Friday, December 4, 2009

Giving Myself Grace to Grieve

     I feel as though I have lived a lifetime in the past two weeks. Time has both compressed and lengthened itself into a unending ribbon of a road. There have been blessings and glimpses of the Glory of God that have nearly taken my breath away, but with the passing of days has come a deep weariness that is settling over my soul. I know that I need to grieve and unfortunately, for me, this is problematic. Even though I firmly believe in the Biblical truth that there is indeed a time to rejoice and a time to mourn, in my family of origin strength is considered paramount.

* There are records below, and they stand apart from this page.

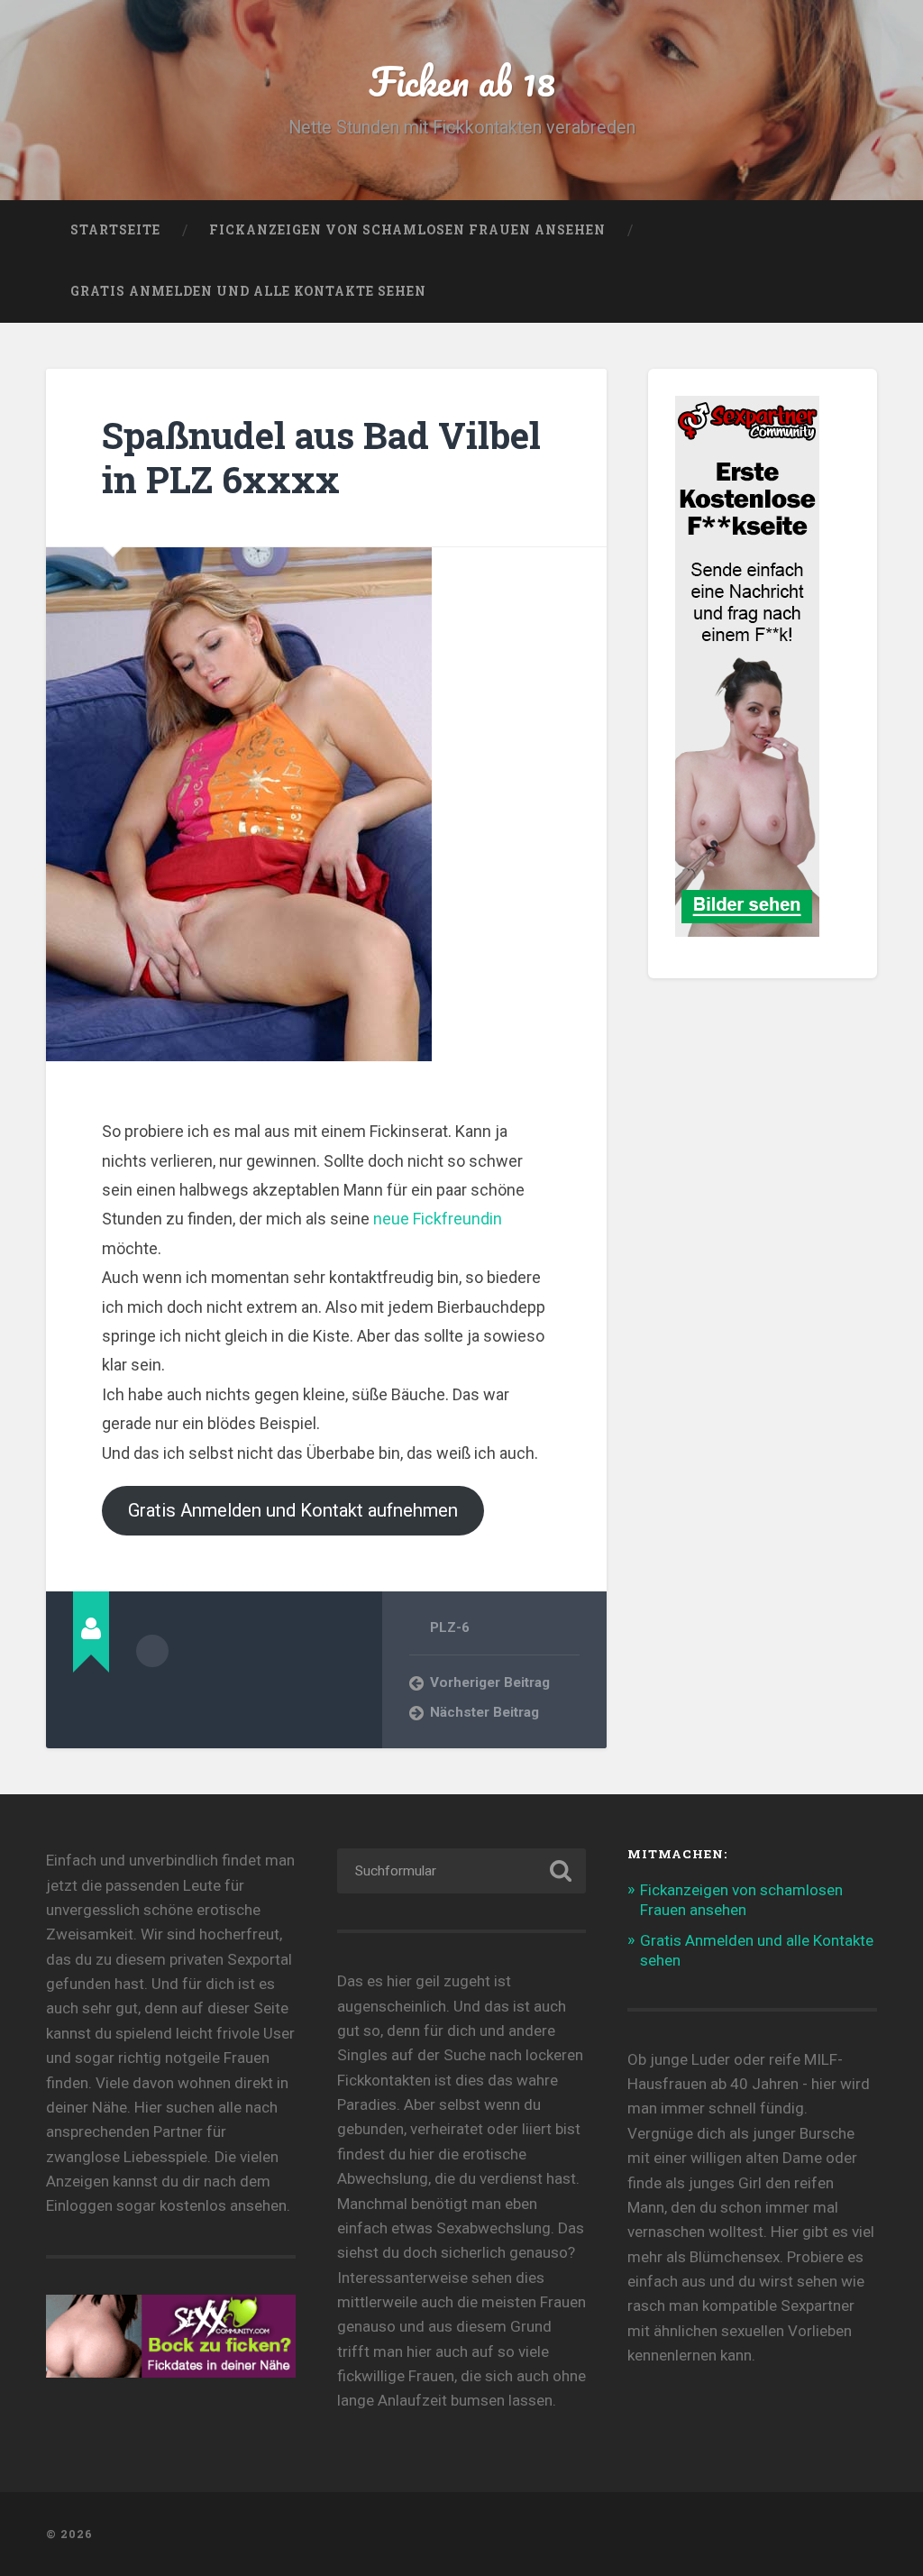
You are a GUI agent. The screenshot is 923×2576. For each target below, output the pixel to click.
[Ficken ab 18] (461, 2534)
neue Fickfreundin (437, 1218)
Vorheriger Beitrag (490, 1682)
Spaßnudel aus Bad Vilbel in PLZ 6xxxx (321, 457)
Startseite (115, 230)
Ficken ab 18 (462, 81)
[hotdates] (747, 929)
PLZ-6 (450, 1627)
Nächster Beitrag (484, 1712)
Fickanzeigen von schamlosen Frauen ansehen (407, 230)
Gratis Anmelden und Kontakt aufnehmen (293, 1510)
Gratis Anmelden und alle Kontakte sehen (248, 291)
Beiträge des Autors (152, 1651)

Any sign of weakness is often suppressed or carefully disguised. And so that makes it very difficult to grieve. Part of me wishes for the days when one could put on sackcloth and ashes and rend one's garments. It was an outward sign of an inward condition. The garments were torn because the heart was torn. And today my heart is torn. I am sad. I know all of the right things to believe and say and do, and yet, I am still sad. I miss the presence of a person that has been in my life for as long as I can remember, and I am doubly sad as I am watching my 80-year-old mother cope with her own defining loss.  In my head, I can work it all out neatly and tie it up with a bow, but in my heart, I just hurt. So today I am bathing myself in the grace of God that says when we are weak, He is strong.

Two hands...my grandmother's and my mother's...
Blessed are those who mourn, for they shall be comforted.